I’ve only been in Cape Town a little over a week yet I have truly fallen in love with the beauty of this city. I had the chance during our time here to work at the University of Cape Town for Rebecca Hodes, Deputy Director of the AIDS and Society Research Unit. The campus itself was gorgeous—set at the base of South Africa’s famous Table Mountain with buildings covered in beautiful vines (the way Morse and Stiles were originally meant to be) and complete with a stunning view of the entire city of Cape Town, UCT was a welcome respite from Yale’s blustery winter.

My work for Rebecca involved researching the literature on the changing attitudes of medical professionals towards the reproductive rights of South African women from apartheid to the present. Reproductive rights encompass contraception, abortion, sterilization, etc. Pooja [Yerramilli] was the other student working on this research project along with me and the two of us got to spend the first week of the trip working from 9am to 5pm in Room 4.29, the office for the Leslie Center for Social Science Research. The work would have become monotonous if it weren’t for the fact that Rebecca herself was so knowledgeable and excited about the topic. She had assigned us readings to do before we arrived and when we spoke about them upon first meeting dubbed them “lekker interesting”. After so much research, I can speak with confidence on the topic of reproductive rights of South African women and the policies, laws, and attitudes that have affected those rights.

The work we did was incredibly interesting and very relevant to some of the pressing issues facing South Africa today. One of the biggest problems, however, is still the legacy left behind by apartheid. Comparing Cape Town—located entirely between a gorgeous stretch of beach and picturesque mountains and bringing to mind California in many ways—to places like Mfuleni, the township housing the children’s home and Power Child campus that all the other Reach Out participants on our trip worked for, you can’t help but notice the glaring disparities in housing, SES, jobs, etc. The fact that such large inequalities still exist in 2011 is demoralizing, and those who just stand by and passively allow them to continue are the people who I personally hold the most accountable.

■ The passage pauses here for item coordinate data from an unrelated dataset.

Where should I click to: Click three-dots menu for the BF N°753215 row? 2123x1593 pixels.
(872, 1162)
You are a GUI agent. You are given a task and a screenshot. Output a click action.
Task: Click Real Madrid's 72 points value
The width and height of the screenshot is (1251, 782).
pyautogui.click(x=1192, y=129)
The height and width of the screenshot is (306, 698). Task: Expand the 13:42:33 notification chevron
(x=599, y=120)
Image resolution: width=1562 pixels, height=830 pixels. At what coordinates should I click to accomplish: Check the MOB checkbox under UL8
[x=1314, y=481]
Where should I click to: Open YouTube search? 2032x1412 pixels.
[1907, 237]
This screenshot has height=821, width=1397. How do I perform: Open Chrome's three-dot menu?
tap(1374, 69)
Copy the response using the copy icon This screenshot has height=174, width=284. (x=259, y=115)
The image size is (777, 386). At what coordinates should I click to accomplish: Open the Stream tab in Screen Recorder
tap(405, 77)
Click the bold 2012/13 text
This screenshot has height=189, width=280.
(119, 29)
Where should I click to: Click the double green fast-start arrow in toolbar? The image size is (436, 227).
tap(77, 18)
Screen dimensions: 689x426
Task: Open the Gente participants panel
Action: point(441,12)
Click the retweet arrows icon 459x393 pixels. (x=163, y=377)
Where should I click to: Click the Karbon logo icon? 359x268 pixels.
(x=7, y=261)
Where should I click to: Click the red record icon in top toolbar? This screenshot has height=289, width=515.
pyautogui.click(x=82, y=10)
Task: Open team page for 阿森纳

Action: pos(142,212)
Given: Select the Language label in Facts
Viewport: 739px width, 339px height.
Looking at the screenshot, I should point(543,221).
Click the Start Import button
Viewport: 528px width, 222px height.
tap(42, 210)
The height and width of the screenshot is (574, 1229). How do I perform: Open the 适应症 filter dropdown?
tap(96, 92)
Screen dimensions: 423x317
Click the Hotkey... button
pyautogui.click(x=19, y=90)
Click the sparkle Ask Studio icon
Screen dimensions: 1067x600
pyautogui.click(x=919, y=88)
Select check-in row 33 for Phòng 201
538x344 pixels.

The title of this post comes from graffiti I saw as we drove to Mfuleni on the first (and only) day that Pooja and I went to work with the children instead of working on our research. I was boiling with anger at the conditions that people were being allowed to live in while others live comparatively peaceful lives in giant beach houses with no worries and no thought to those less fortunate, but that graffiti was able to calm me in a way that I don’t really understand. I do not kid myself with the idea of “sustainability” that people throw around because those kids are not going to remember the “smile I put on their faces” one year from now, let alone when a decade from now when they’re teens and adults, but I know that I won’t ever forget meeting them. Maybe it’s selfish, that I got more out of our crossed paths than the children did but I hope to return the favor in the years to come by journeying back to South Africa (and Senegal, the place of my own heritage) when I know that I can make a truly sustainable difference.